Banks in Singapore will soon be required to keep certain amounts of easy-to-sell assets on hand in the country to support themselves in times of stress.
The new liquidity framework applies to lenders with a “significant retail presence” in the country and covers all currencies, Lim Hng Kiang, the deputy chairman of the Monetary Authority of Singapore, or MAS, said in a speech last night. Banks will also need to hold liquid Singapore dollar assets separately to manage their liabilities in the local currency.
The so-called liquidity coverage ratio is part of an overhaul of banking standards by the Group of 20 nations in response to the financial crisis that followed Lehman Brothers Holdings Inc.’s 2008 collapse. MAS’s proposal comes six months after it warned that rising global interest rates could weigh on household and corporate debt and pose risks for banks.

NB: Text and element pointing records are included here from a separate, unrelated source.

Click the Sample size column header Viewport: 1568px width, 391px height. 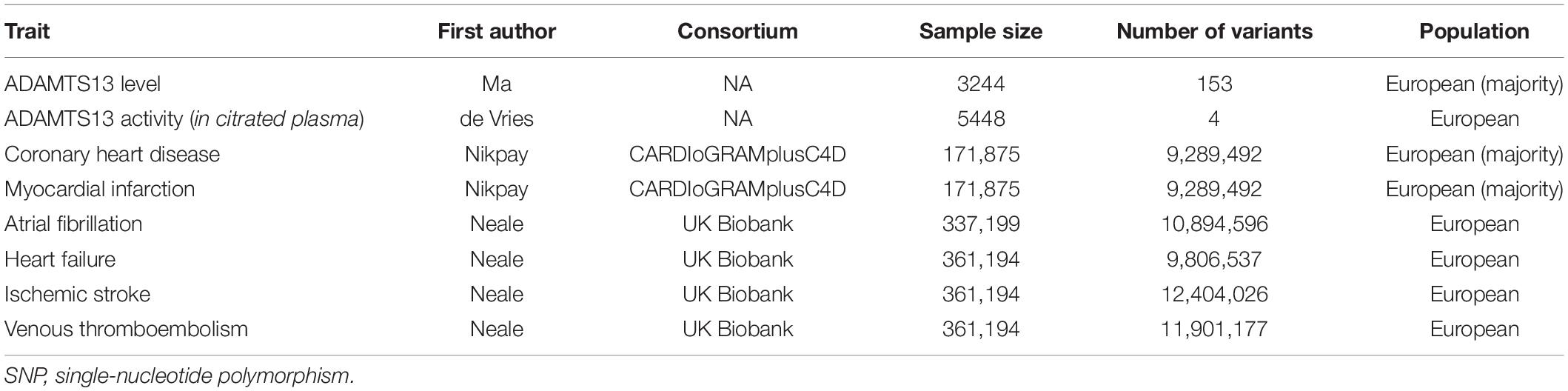pos(981,32)
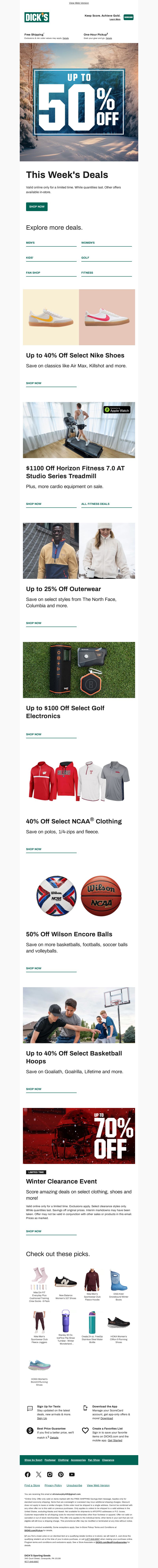
Task: Open the Facebook social icon
Action: 27,1474
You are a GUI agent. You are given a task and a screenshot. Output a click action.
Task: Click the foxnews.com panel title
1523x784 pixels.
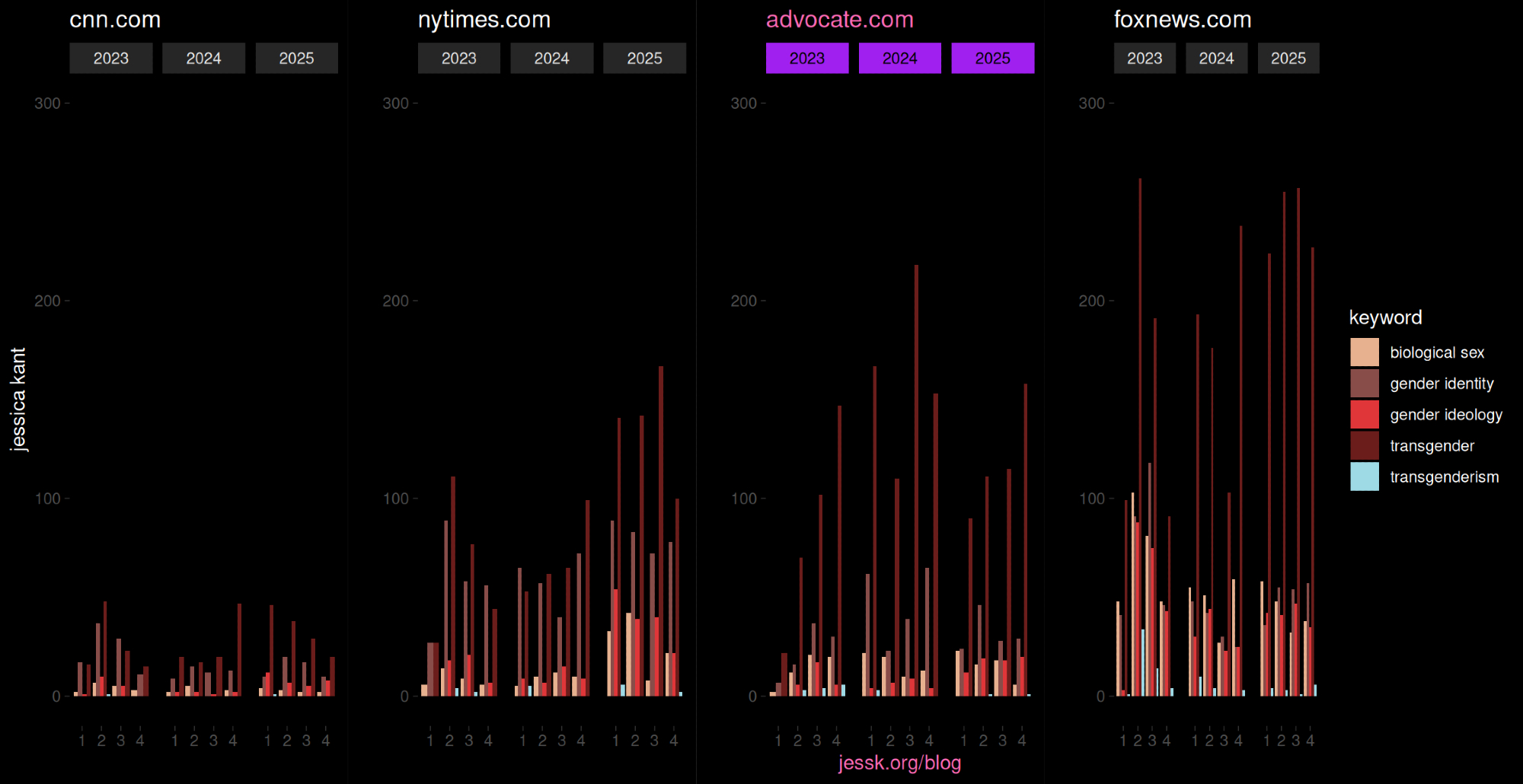[1182, 20]
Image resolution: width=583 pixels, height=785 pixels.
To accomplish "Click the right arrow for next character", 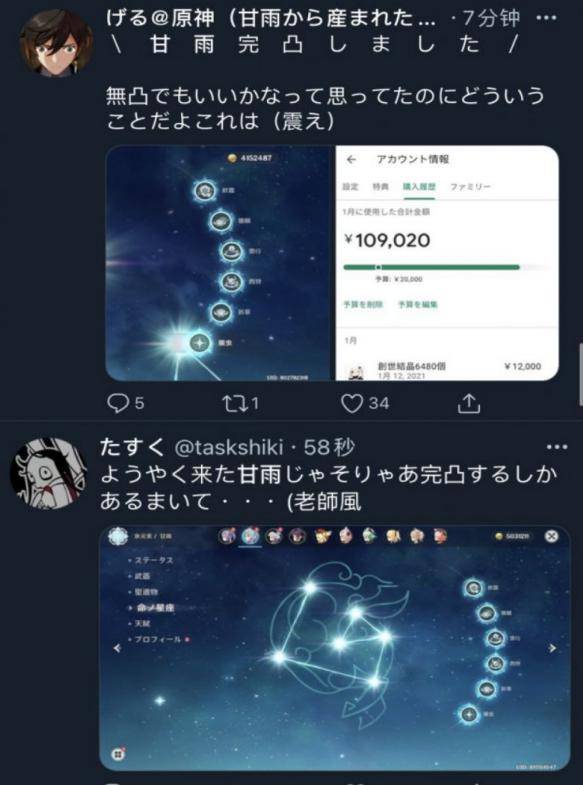I will [552, 648].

The requirement for overseas currency exposures “is going to be a huge challenge for banks in Singapore, which is a major foreign-exchange center and where the local economy is not the lion’s share of the business,” Jim Antos, a Hong Kong-based analyst at Mizuho Securities Asia, said by phone today. “It may be fine for banks in Ohio because there’s no foreign exposure, but not in Singapore.”
Under the global rules formulated by the Basel Committee on Banking Supervision, banks must have enough assets on their books that they can sell to survive a 30-day funding squeeze. The regulations, which allow assets ranging from cash and central bank reserves to government bonds and some corporate debt, are set to be phased in from next year.